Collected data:
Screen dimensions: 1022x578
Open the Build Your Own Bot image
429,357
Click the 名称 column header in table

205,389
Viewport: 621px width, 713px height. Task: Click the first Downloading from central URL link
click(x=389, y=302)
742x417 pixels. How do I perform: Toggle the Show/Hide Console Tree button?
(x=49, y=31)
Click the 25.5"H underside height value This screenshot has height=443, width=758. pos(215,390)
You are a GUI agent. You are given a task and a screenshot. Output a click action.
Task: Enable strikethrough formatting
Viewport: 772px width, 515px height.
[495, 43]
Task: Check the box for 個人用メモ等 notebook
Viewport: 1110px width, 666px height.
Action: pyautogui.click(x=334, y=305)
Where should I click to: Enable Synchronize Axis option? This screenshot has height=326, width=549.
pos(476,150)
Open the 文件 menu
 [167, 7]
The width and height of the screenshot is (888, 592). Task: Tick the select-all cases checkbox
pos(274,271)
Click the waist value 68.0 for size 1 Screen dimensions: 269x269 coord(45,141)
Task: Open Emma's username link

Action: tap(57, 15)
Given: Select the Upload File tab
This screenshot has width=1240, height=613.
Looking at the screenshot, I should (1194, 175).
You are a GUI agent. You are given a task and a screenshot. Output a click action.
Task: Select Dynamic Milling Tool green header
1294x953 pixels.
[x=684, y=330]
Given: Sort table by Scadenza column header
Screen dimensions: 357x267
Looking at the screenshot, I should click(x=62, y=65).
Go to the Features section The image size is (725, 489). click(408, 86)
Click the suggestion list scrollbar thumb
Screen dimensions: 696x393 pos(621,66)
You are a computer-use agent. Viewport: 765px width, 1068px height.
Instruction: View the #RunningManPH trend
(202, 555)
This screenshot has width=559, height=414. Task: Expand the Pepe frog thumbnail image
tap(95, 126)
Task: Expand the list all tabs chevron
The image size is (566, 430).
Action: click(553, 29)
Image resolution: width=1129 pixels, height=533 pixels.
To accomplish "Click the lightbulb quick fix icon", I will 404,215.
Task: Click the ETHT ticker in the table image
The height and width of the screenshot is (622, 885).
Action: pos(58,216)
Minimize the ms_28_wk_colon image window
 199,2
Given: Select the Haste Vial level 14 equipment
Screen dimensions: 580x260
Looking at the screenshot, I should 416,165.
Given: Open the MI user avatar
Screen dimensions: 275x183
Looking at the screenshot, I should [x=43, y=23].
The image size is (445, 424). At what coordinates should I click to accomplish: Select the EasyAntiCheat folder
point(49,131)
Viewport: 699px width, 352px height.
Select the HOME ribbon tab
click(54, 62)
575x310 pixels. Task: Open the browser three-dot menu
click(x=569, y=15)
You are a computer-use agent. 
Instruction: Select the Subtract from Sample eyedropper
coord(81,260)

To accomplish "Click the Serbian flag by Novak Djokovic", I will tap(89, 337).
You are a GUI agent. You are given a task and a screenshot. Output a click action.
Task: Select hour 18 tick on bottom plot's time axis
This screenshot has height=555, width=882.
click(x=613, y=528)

> _Problem requirements_: Reproduce every record, making sure each one stays exactly the same.

> _Response to the task_:
Screen dimensions: 1022x578
Open the Build Your Own Bot image
429,357
Click the 名称 column header in table

205,389
Viewport: 621px width, 713px height. Task: Click the first Downloading from central URL link
click(x=389, y=302)
742x417 pixels. How do I perform: Toggle the Show/Hide Console Tree button?
(x=49, y=31)
Click the 25.5"H underside height value This screenshot has height=443, width=758. pos(215,390)
You are a GUI agent. You are given a task and a screenshot. Output a click action.
Task: Enable strikethrough formatting
Viewport: 772px width, 515px height.
[495, 43]
Task: Check the box for 個人用メモ等 notebook
Viewport: 1110px width, 666px height.
Action: pyautogui.click(x=334, y=305)
Where should I click to: Enable Synchronize Axis option? This screenshot has height=326, width=549.
pos(476,150)
Open the 文件 menu
 [167, 7]
The width and height of the screenshot is (888, 592). Task: Tick the select-all cases checkbox
pos(274,271)
Click the waist value 68.0 for size 1 Screen dimensions: 269x269 coord(45,141)
Task: Open Emma's username link

Action: tap(57, 15)
Given: Select the Upload File tab
This screenshot has width=1240, height=613.
Looking at the screenshot, I should (1194, 175).
You are a GUI agent. You are given a task and a screenshot. Output a click action.
Task: Select Dynamic Milling Tool green header
1294x953 pixels.
[x=684, y=330]
Given: Sort table by Scadenza column header
Screen dimensions: 357x267
Looking at the screenshot, I should click(x=62, y=65).
Go to the Features section The image size is (725, 489). click(408, 86)
Click the suggestion list scrollbar thumb
Screen dimensions: 696x393 pos(621,66)
You are a computer-use agent. Viewport: 765px width, 1068px height.
Instruction: View the #RunningManPH trend
(202, 555)
This screenshot has width=559, height=414. Task: Expand the Pepe frog thumbnail image
tap(95, 126)
Task: Expand the list all tabs chevron
The image size is (566, 430).
Action: click(553, 29)
Image resolution: width=1129 pixels, height=533 pixels.
To accomplish "Click the lightbulb quick fix icon", I will 404,215.
Task: Click the ETHT ticker in the table image
The height and width of the screenshot is (622, 885).
Action: pos(58,216)
Minimize the ms_28_wk_colon image window
 199,2
Given: Select the Haste Vial level 14 equipment
Screen dimensions: 580x260
Looking at the screenshot, I should 416,165.
Given: Open the MI user avatar
Screen dimensions: 275x183
Looking at the screenshot, I should [x=43, y=23].
The image size is (445, 424). At what coordinates should I click to accomplish: Select the EasyAntiCheat folder
point(49,131)
Viewport: 699px width, 352px height.
Select the HOME ribbon tab
click(54, 62)
575x310 pixels. Task: Open the browser three-dot menu
click(x=569, y=15)
You are a computer-use agent. 
Instruction: Select the Subtract from Sample eyedropper
coord(81,260)

To accomplish "Click the Serbian flag by Novak Djokovic", I will tap(89, 337).
You are a GUI agent. You are given a task and a screenshot. Output a click action.
Task: Select hour 18 tick on bottom plot's time axis
This screenshot has height=555, width=882.
click(x=613, y=528)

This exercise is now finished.